--- begin Entries supplied ---
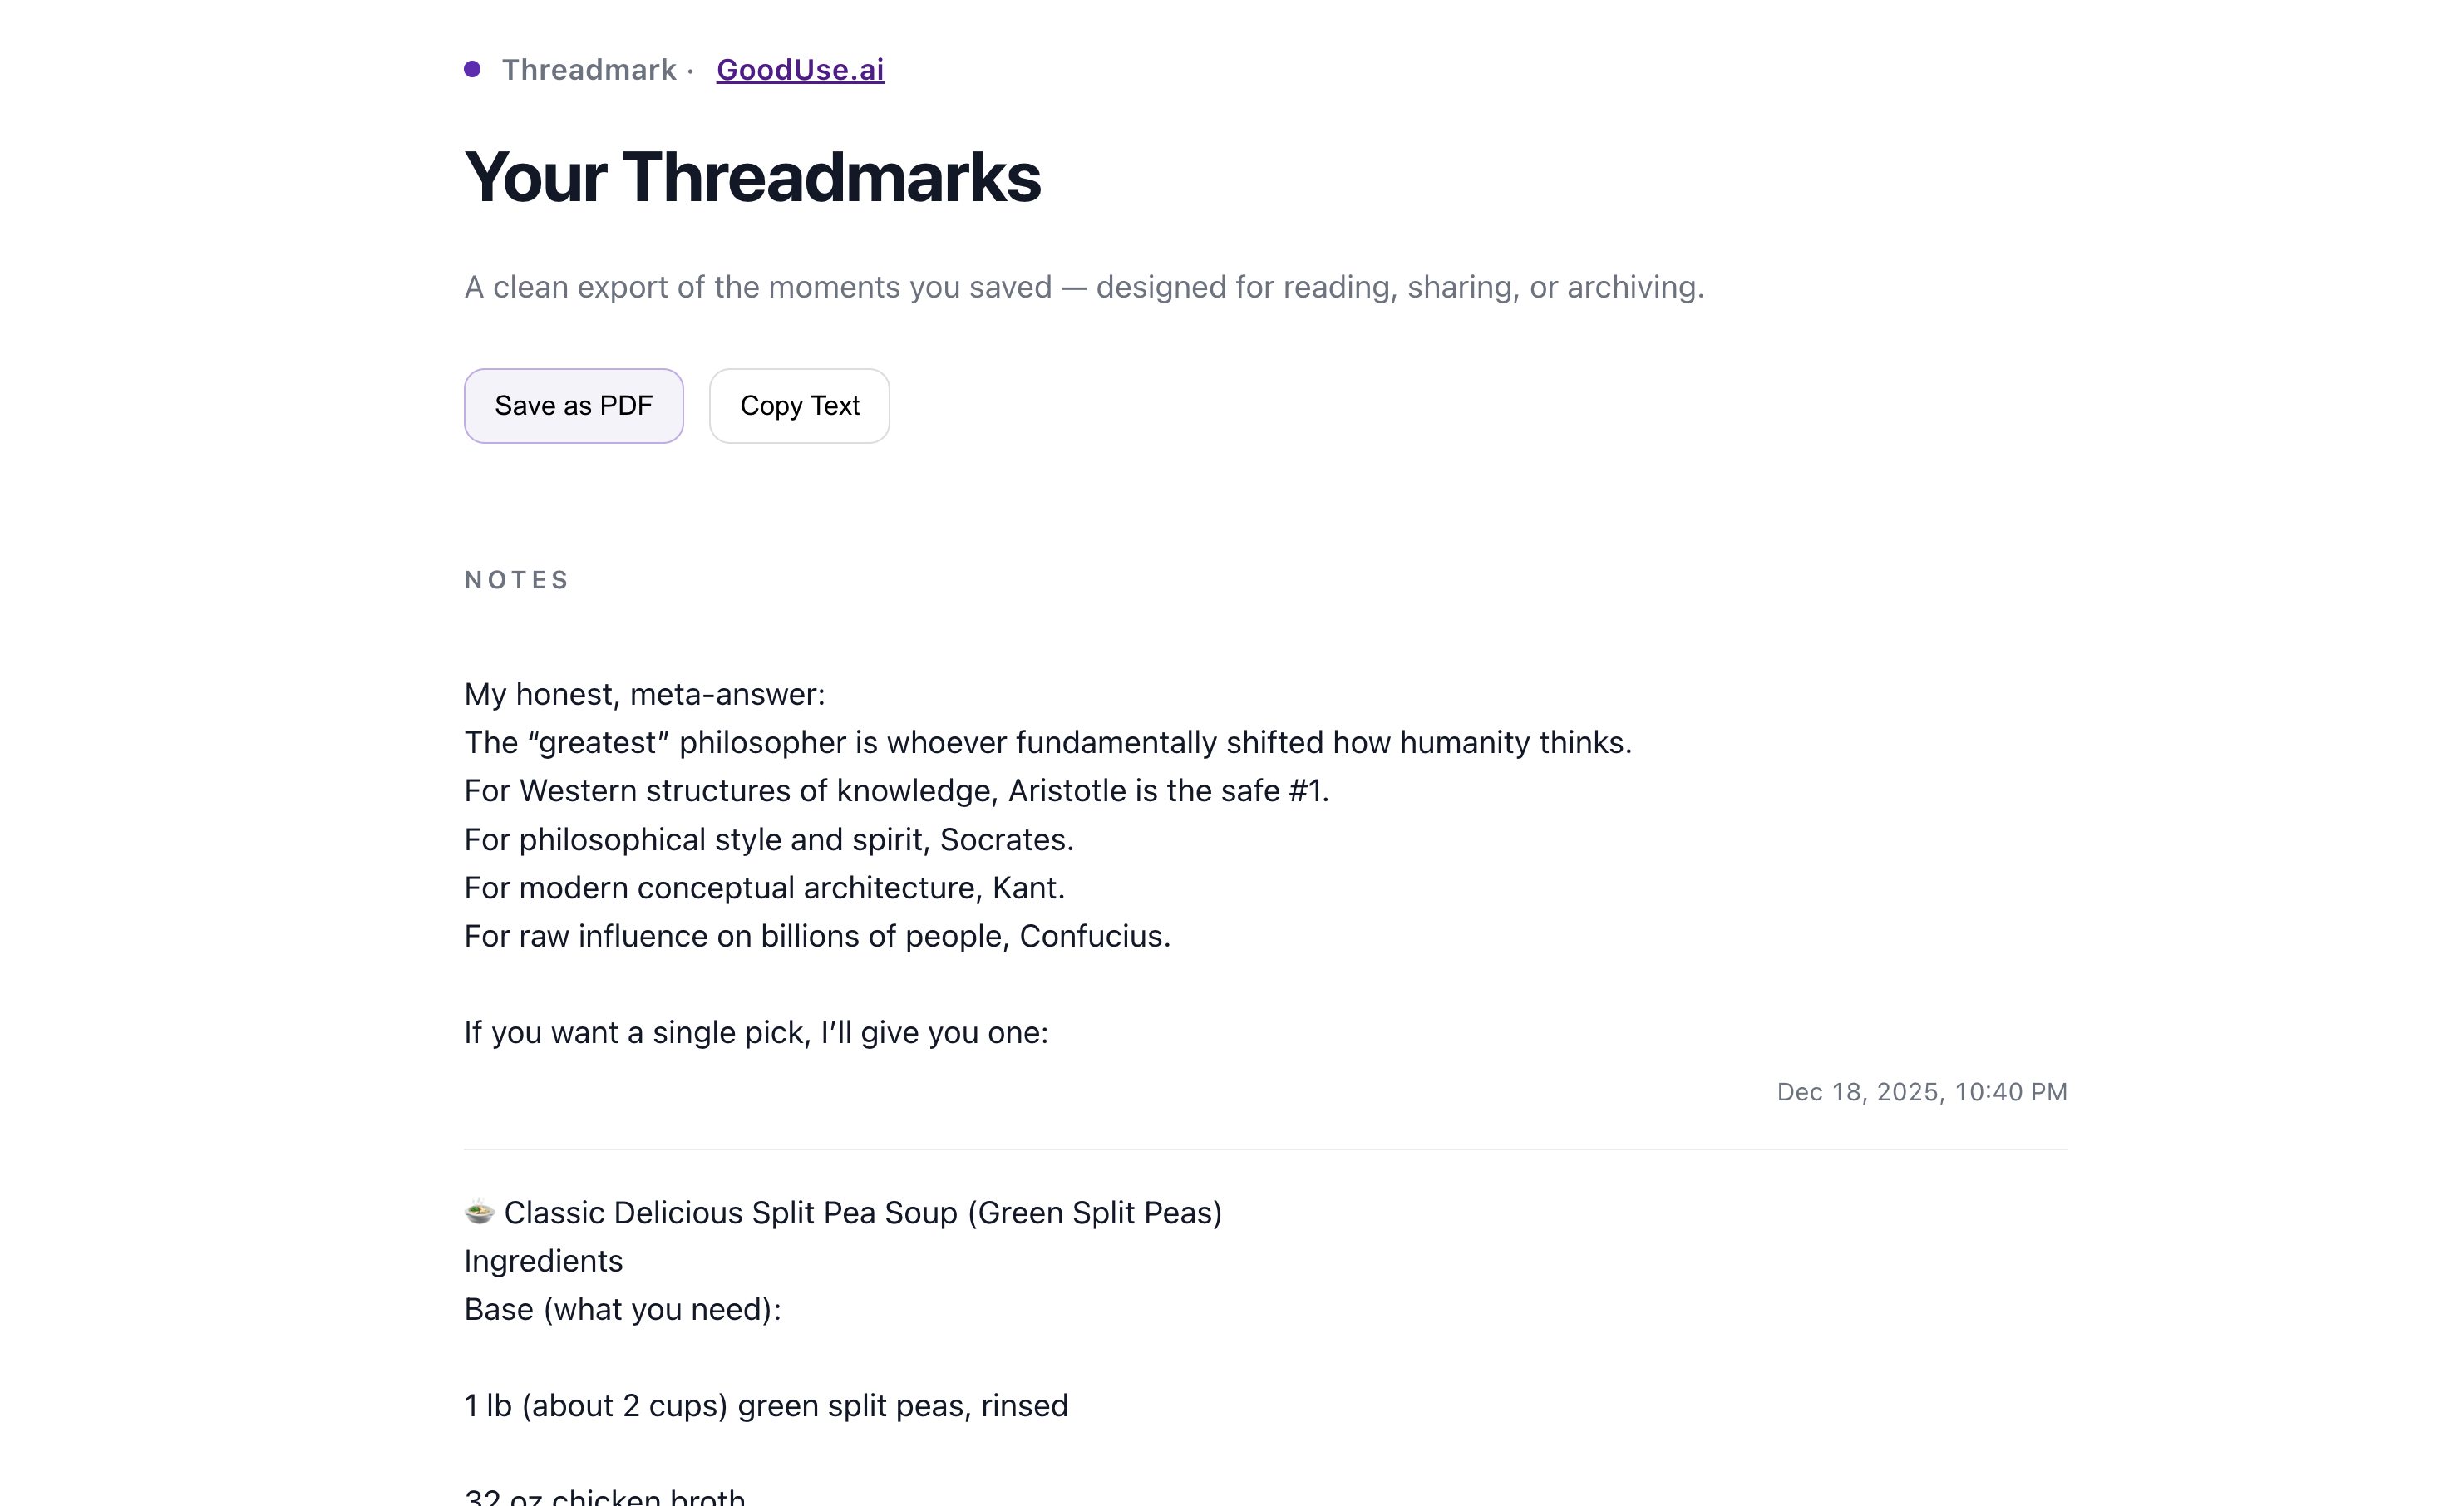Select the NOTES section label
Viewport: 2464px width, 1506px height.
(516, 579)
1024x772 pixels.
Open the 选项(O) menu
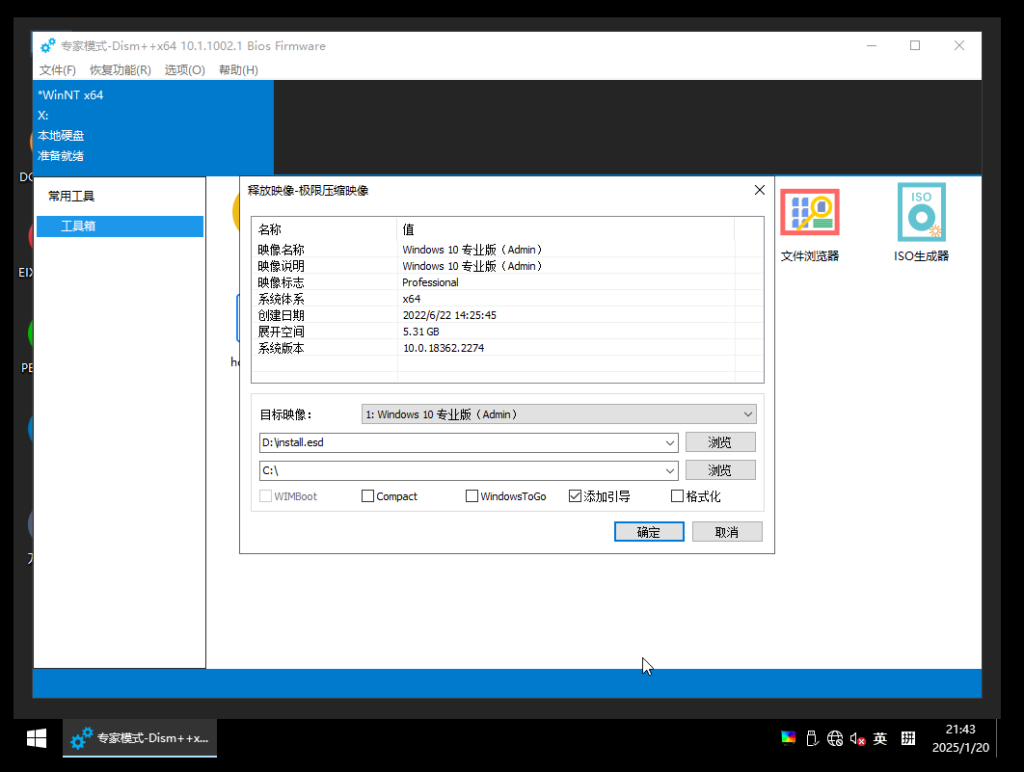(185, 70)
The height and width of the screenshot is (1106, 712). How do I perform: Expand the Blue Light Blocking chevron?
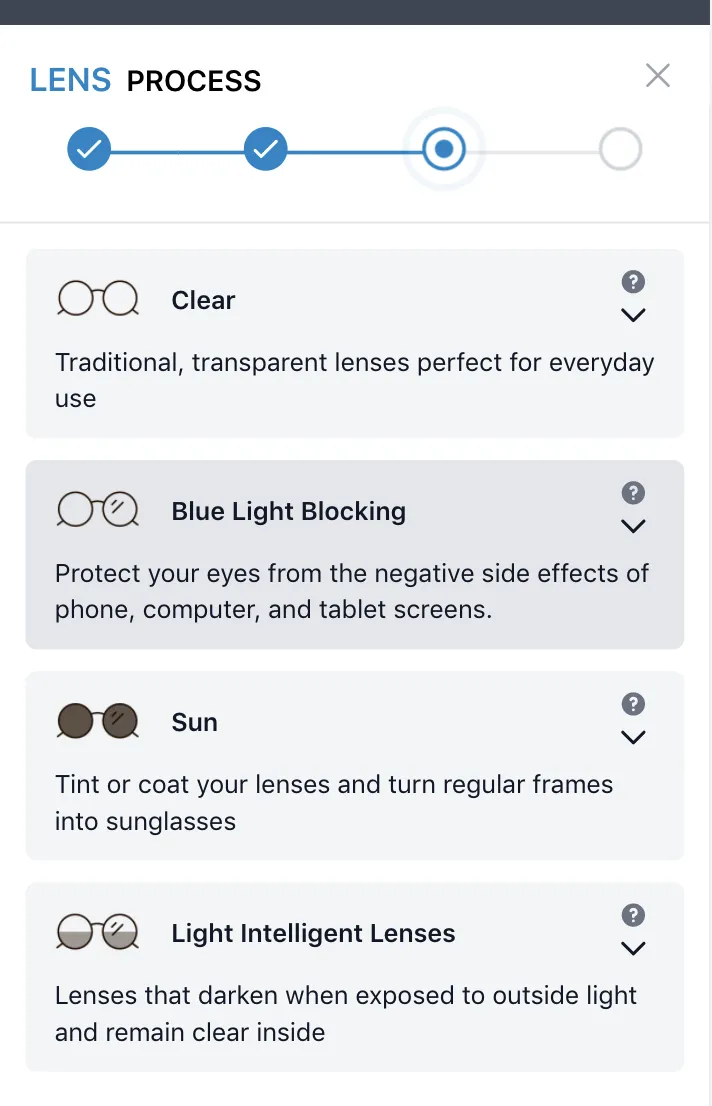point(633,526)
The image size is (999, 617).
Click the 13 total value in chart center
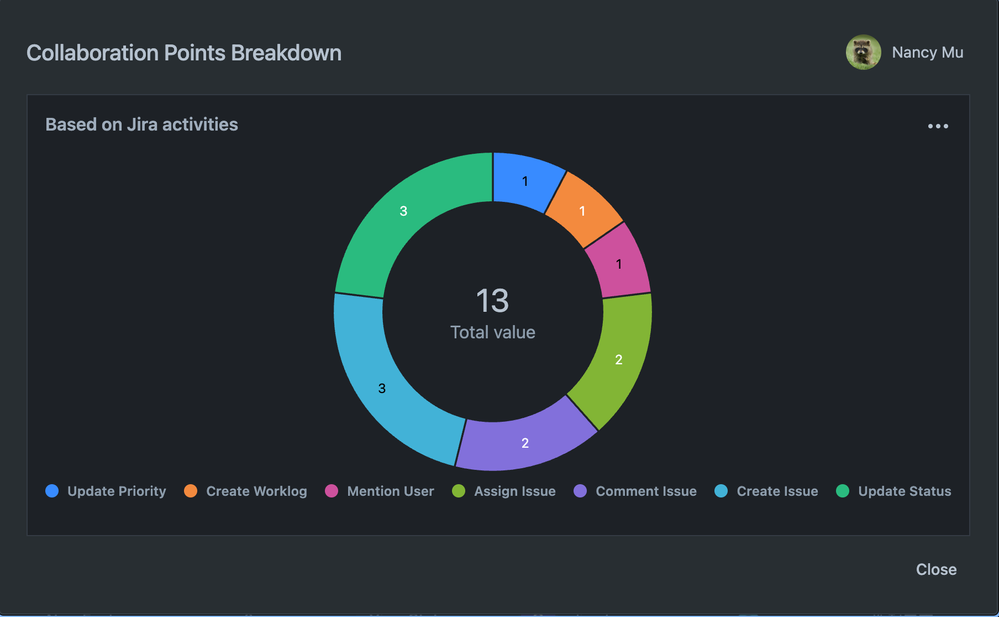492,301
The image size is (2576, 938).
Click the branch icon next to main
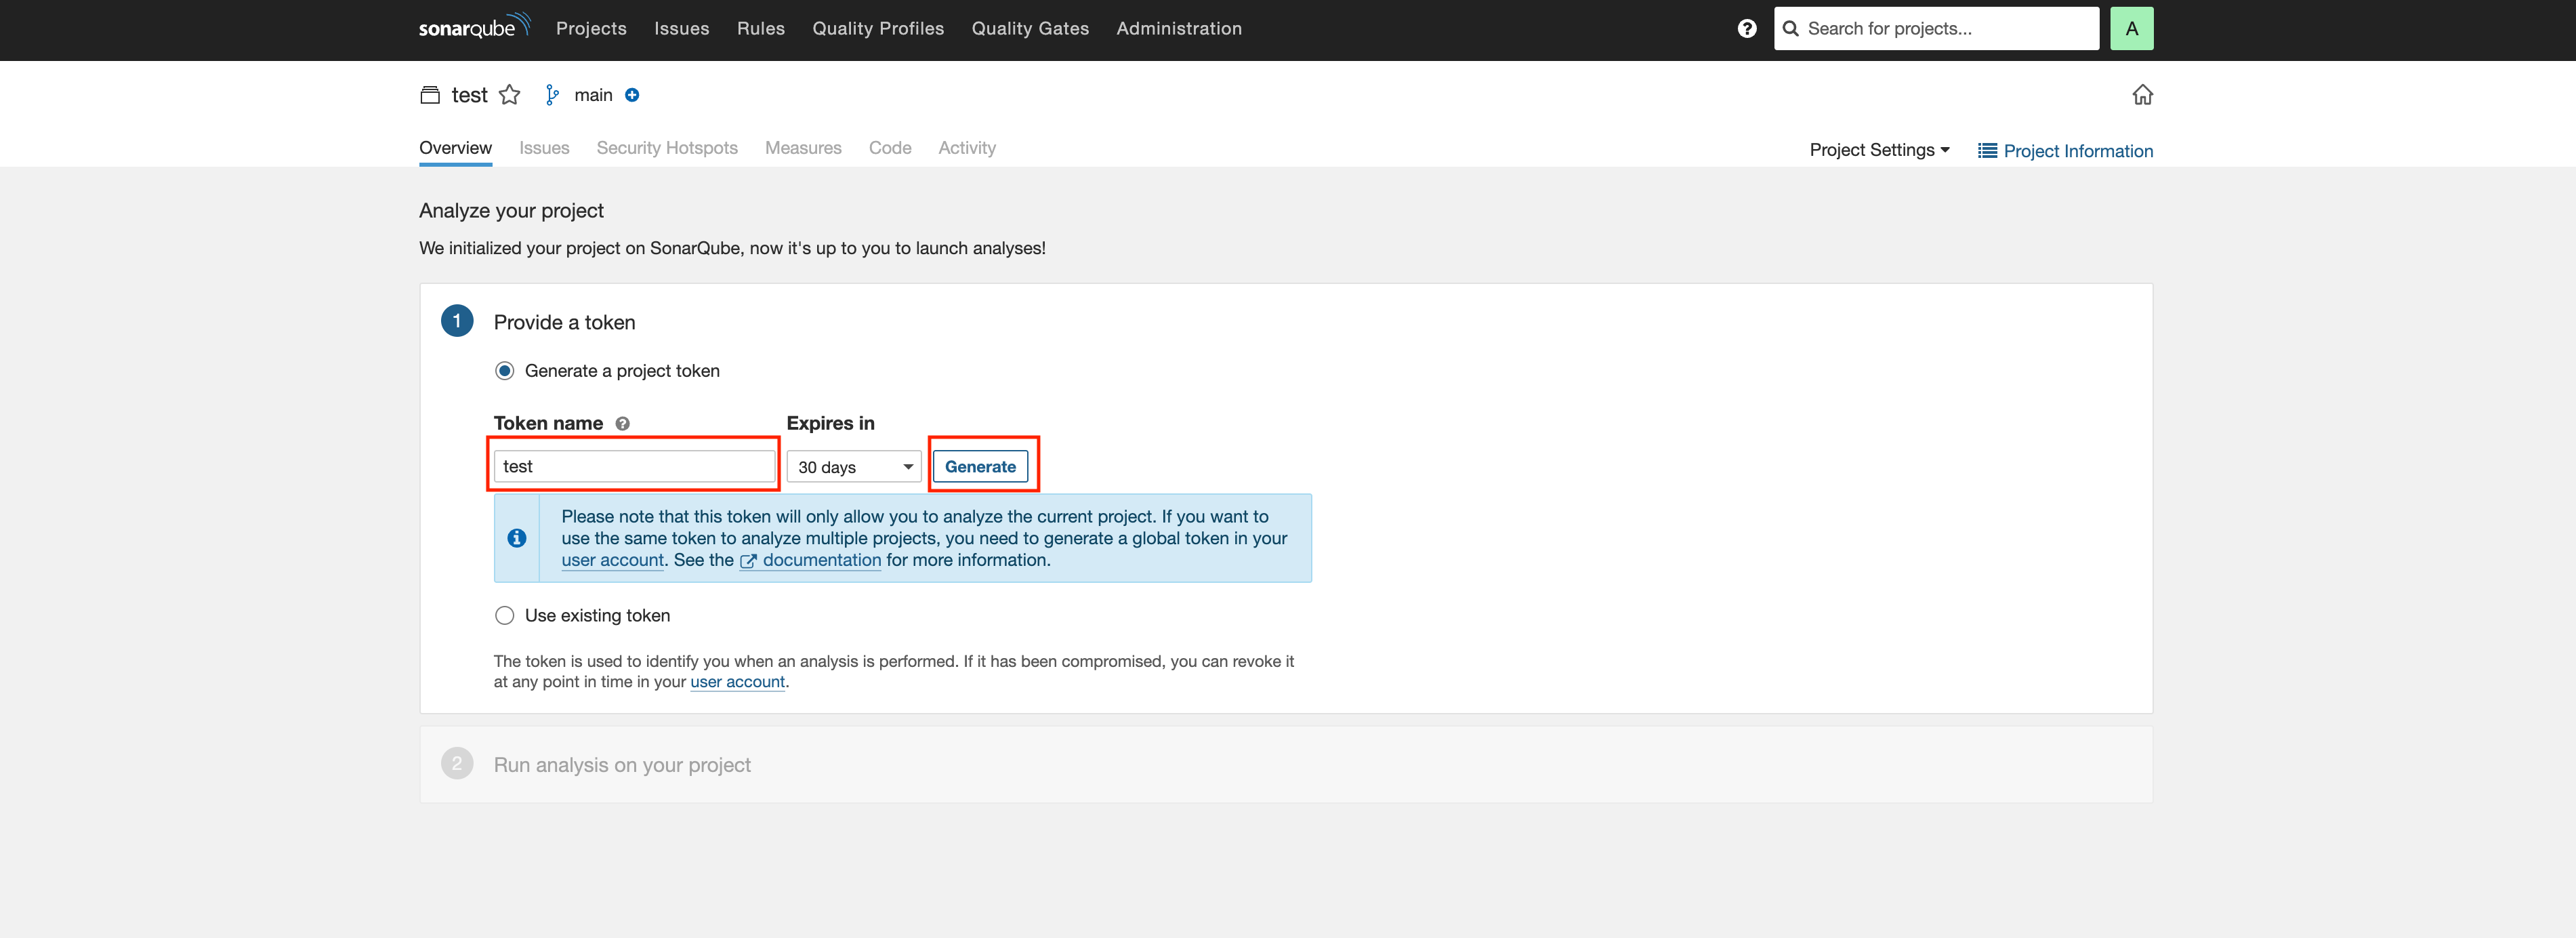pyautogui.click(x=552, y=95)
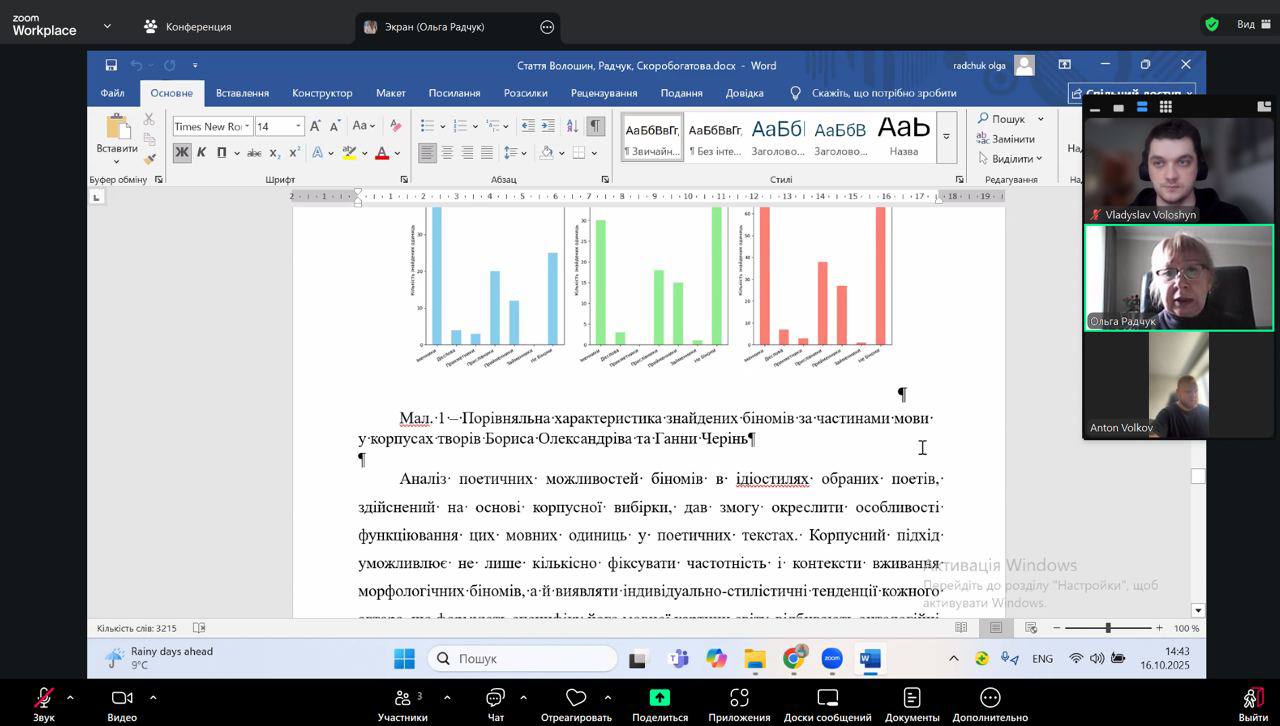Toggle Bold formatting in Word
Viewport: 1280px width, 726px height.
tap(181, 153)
--- end Entries supplied ---
**Problem statement**
Update the lines above by changing every "image size" to "screenshot size" and keeping everything else as it is. Leave the pictures out of your answer.

**Final result**
Select the NOTES section label
Viewport: 2464px width, 1506px height.
(516, 579)
1024x772 pixels.
Open the 选项(O) menu
(185, 70)
The height and width of the screenshot is (1106, 712). How do I perform: Expand the Blue Light Blocking chevron?
point(633,526)
The screenshot size is (999, 617).
Click the 13 total value in chart center
492,301
The screenshot size is (2576, 938).
Click the branch icon next to main
pyautogui.click(x=552, y=95)
Toggle Bold formatting in Word
Viewport: 1280px width, 726px height.
tap(181, 153)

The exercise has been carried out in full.